(Saved entries)
• • • • • • •

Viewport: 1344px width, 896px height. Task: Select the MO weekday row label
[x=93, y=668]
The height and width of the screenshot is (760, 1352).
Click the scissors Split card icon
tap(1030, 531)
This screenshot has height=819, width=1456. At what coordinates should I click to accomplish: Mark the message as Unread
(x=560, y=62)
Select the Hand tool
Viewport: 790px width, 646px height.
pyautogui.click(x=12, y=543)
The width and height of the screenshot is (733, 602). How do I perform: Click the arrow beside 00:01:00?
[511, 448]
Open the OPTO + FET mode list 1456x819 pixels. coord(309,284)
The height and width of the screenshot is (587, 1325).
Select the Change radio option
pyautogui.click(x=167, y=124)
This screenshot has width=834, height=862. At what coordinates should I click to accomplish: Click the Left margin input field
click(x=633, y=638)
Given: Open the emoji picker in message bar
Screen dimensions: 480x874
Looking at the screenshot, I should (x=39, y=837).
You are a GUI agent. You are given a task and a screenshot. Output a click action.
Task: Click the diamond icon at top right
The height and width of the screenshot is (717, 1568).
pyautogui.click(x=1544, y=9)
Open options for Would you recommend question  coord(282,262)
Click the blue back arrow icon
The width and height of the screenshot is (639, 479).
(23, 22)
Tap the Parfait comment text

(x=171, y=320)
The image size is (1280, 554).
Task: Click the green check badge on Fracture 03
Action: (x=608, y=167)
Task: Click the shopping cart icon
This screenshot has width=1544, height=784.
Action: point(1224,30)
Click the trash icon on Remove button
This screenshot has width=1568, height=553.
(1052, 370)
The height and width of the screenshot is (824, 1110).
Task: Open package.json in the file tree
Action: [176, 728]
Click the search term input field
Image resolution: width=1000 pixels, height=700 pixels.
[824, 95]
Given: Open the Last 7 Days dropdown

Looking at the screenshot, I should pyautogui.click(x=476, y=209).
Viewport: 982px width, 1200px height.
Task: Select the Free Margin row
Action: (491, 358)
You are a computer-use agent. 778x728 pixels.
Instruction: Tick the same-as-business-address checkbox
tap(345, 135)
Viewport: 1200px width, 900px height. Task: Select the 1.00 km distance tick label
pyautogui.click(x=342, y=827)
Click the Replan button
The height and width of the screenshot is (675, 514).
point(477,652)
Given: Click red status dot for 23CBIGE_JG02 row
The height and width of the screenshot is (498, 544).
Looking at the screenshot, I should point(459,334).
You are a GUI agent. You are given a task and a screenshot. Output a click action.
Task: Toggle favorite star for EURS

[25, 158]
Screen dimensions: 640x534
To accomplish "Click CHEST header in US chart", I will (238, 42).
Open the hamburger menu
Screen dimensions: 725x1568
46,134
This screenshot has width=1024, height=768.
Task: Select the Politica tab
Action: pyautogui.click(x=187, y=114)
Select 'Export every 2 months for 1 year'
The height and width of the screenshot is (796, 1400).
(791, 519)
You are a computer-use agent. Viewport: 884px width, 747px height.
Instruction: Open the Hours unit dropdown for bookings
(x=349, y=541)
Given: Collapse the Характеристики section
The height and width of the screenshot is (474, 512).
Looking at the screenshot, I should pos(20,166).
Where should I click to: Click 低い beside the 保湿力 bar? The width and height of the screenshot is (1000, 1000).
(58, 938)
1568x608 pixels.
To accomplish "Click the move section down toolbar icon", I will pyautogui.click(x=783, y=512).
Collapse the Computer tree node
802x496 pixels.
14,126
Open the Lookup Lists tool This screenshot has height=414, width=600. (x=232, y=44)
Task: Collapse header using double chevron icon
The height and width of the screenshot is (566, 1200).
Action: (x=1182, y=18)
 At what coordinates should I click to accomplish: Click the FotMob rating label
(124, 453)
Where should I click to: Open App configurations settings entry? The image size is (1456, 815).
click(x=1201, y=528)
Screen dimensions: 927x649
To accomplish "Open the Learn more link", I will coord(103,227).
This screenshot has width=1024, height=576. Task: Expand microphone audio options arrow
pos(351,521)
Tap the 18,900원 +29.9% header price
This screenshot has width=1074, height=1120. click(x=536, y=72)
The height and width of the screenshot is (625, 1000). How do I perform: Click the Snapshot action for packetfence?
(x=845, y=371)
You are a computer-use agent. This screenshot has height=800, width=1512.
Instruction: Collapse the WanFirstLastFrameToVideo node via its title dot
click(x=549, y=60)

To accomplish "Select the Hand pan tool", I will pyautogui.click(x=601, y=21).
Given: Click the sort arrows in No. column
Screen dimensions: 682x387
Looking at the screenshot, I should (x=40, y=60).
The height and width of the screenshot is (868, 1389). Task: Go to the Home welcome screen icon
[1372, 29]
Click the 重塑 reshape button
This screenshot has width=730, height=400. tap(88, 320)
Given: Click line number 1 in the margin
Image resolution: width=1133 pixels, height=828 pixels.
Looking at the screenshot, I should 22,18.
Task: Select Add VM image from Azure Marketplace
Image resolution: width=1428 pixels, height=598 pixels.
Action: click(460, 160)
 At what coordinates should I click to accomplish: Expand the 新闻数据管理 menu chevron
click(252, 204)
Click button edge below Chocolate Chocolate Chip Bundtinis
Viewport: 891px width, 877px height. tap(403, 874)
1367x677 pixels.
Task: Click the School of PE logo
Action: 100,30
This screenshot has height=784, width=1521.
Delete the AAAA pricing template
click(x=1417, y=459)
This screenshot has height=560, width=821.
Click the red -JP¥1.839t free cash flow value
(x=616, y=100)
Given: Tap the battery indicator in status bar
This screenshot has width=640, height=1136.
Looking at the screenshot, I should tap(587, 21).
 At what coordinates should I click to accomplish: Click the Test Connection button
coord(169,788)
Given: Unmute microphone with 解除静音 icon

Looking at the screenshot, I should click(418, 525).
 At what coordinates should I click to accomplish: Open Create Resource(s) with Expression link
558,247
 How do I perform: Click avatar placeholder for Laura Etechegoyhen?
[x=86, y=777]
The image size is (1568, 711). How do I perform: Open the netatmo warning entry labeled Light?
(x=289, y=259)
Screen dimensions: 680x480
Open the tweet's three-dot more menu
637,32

• • • • • • •

Directions — Reproduce the entries above, substituting "basket" for each occurrence of "shopping cart" and keeping everything else the same.

Result of the task —
Viewport: 1344px width, 896px height. Task: Select the MO weekday row label
[x=93, y=668]
The height and width of the screenshot is (760, 1352).
Click the scissors Split card icon
tap(1030, 531)
This screenshot has height=819, width=1456. At what coordinates should I click to accomplish: Mark the message as Unread
(x=560, y=62)
Select the Hand tool
Viewport: 790px width, 646px height.
pyautogui.click(x=12, y=543)
The width and height of the screenshot is (733, 602). How do I perform: Click the arrow beside 00:01:00?
[511, 448]
Open the OPTO + FET mode list 1456x819 pixels. coord(309,284)
The height and width of the screenshot is (587, 1325).
Select the Change radio option
pyautogui.click(x=167, y=124)
This screenshot has width=834, height=862. At what coordinates should I click to accomplish: Click the Left margin input field
click(x=633, y=638)
Given: Open the emoji picker in message bar
Screen dimensions: 480x874
Looking at the screenshot, I should (x=39, y=837).
You are a GUI agent. You are given a task and a screenshot. Output a click action.
Task: Click the diamond icon at top right
The height and width of the screenshot is (717, 1568).
pyautogui.click(x=1544, y=9)
Open options for Would you recommend question  coord(282,262)
Click the blue back arrow icon
The width and height of the screenshot is (639, 479).
(23, 22)
Tap the Parfait comment text

(x=171, y=320)
The image size is (1280, 554).
Task: Click the green check badge on Fracture 03
Action: (x=608, y=167)
Task: Click the basket icon
This screenshot has width=1544, height=784.
Action: point(1224,30)
Click the trash icon on Remove button
This screenshot has width=1568, height=553.
(1052, 370)
The height and width of the screenshot is (824, 1110).
Task: Open package.json in the file tree
Action: [176, 728]
Click the search term input field
Image resolution: width=1000 pixels, height=700 pixels.
[824, 95]
Given: Open the Last 7 Days dropdown

Looking at the screenshot, I should pyautogui.click(x=476, y=209).
Viewport: 982px width, 1200px height.
Task: Select the Free Margin row
Action: (491, 358)
You are a computer-use agent. 778x728 pixels.
Instruction: Tick the same-as-business-address checkbox
tap(345, 135)
Viewport: 1200px width, 900px height. Task: Select the 1.00 km distance tick label
pyautogui.click(x=342, y=827)
Click the Replan button
The height and width of the screenshot is (675, 514).
point(477,652)
Given: Click red status dot for 23CBIGE_JG02 row
The height and width of the screenshot is (498, 544).
Looking at the screenshot, I should point(459,334).
You are a GUI agent. You are given a task and a screenshot. Output a click action.
Task: Toggle favorite star for EURS

[25, 158]
Screen dimensions: 640x534
To accomplish "Click CHEST header in US chart", I will (238, 42).
Open the hamburger menu
Screen dimensions: 725x1568
46,134
This screenshot has width=1024, height=768.
Task: Select the Politica tab
Action: pyautogui.click(x=187, y=114)
Select 'Export every 2 months for 1 year'
The height and width of the screenshot is (796, 1400).
(791, 519)
You are a computer-use agent. Viewport: 884px width, 747px height.
Instruction: Open the Hours unit dropdown for bookings
(x=349, y=541)
Given: Collapse the Характеристики section
The height and width of the screenshot is (474, 512).
Looking at the screenshot, I should pos(20,166).
Where should I click to: Click 低い beside the 保湿力 bar? The width and height of the screenshot is (1000, 1000).
(58, 938)
1568x608 pixels.
To accomplish "Click the move section down toolbar icon", I will pyautogui.click(x=783, y=512).
Collapse the Computer tree node
802x496 pixels.
14,126
Open the Lookup Lists tool This screenshot has height=414, width=600. (x=232, y=44)
Task: Collapse header using double chevron icon
The height and width of the screenshot is (566, 1200).
Action: (x=1182, y=18)
 At what coordinates should I click to accomplish: Click the FotMob rating label
(124, 453)
Where should I click to: Open App configurations settings entry? The image size is (1456, 815).
click(x=1201, y=528)
Screen dimensions: 927x649
To accomplish "Open the Learn more link", I will coord(103,227).
This screenshot has width=1024, height=576. Task: Expand microphone audio options arrow
pos(351,521)
Tap the 18,900원 +29.9% header price
This screenshot has width=1074, height=1120. click(x=536, y=72)
The height and width of the screenshot is (625, 1000). How do I perform: Click the Snapshot action for packetfence?
(x=845, y=371)
You are a computer-use agent. This screenshot has height=800, width=1512.
Instruction: Collapse the WanFirstLastFrameToVideo node via its title dot
click(x=549, y=60)

To accomplish "Select the Hand pan tool", I will pyautogui.click(x=601, y=21).
Given: Click the sort arrows in No. column
Screen dimensions: 682x387
Looking at the screenshot, I should (x=40, y=60).
The height and width of the screenshot is (868, 1389). Task: Go to the Home welcome screen icon
[1372, 29]
Click the 重塑 reshape button
This screenshot has width=730, height=400. tap(88, 320)
Given: Click line number 1 in the margin
Image resolution: width=1133 pixels, height=828 pixels.
Looking at the screenshot, I should 22,18.
Task: Select Add VM image from Azure Marketplace
Image resolution: width=1428 pixels, height=598 pixels.
Action: click(460, 160)
 At what coordinates should I click to accomplish: Expand the 新闻数据管理 menu chevron
click(252, 204)
Click button edge below Chocolate Chocolate Chip Bundtinis
Viewport: 891px width, 877px height. tap(403, 874)
1367x677 pixels.
Task: Click the School of PE logo
Action: 100,30
This screenshot has height=784, width=1521.
Delete the AAAA pricing template
click(x=1417, y=459)
This screenshot has height=560, width=821.
Click the red -JP¥1.839t free cash flow value
(x=616, y=100)
Given: Tap the battery indicator in status bar
This screenshot has width=640, height=1136.
Looking at the screenshot, I should tap(587, 21).
 At what coordinates should I click to accomplish: Click the Test Connection button
coord(169,788)
Given: Unmute microphone with 解除静音 icon

Looking at the screenshot, I should click(418, 525).
 At what coordinates should I click to accomplish: Open Create Resource(s) with Expression link
558,247
 How do I perform: Click avatar placeholder for Laura Etechegoyhen?
[x=86, y=777]
The image size is (1568, 711). How do I perform: Open the netatmo warning entry labeled Light?
(x=289, y=259)
Screen dimensions: 680x480
Open the tweet's three-dot more menu
637,32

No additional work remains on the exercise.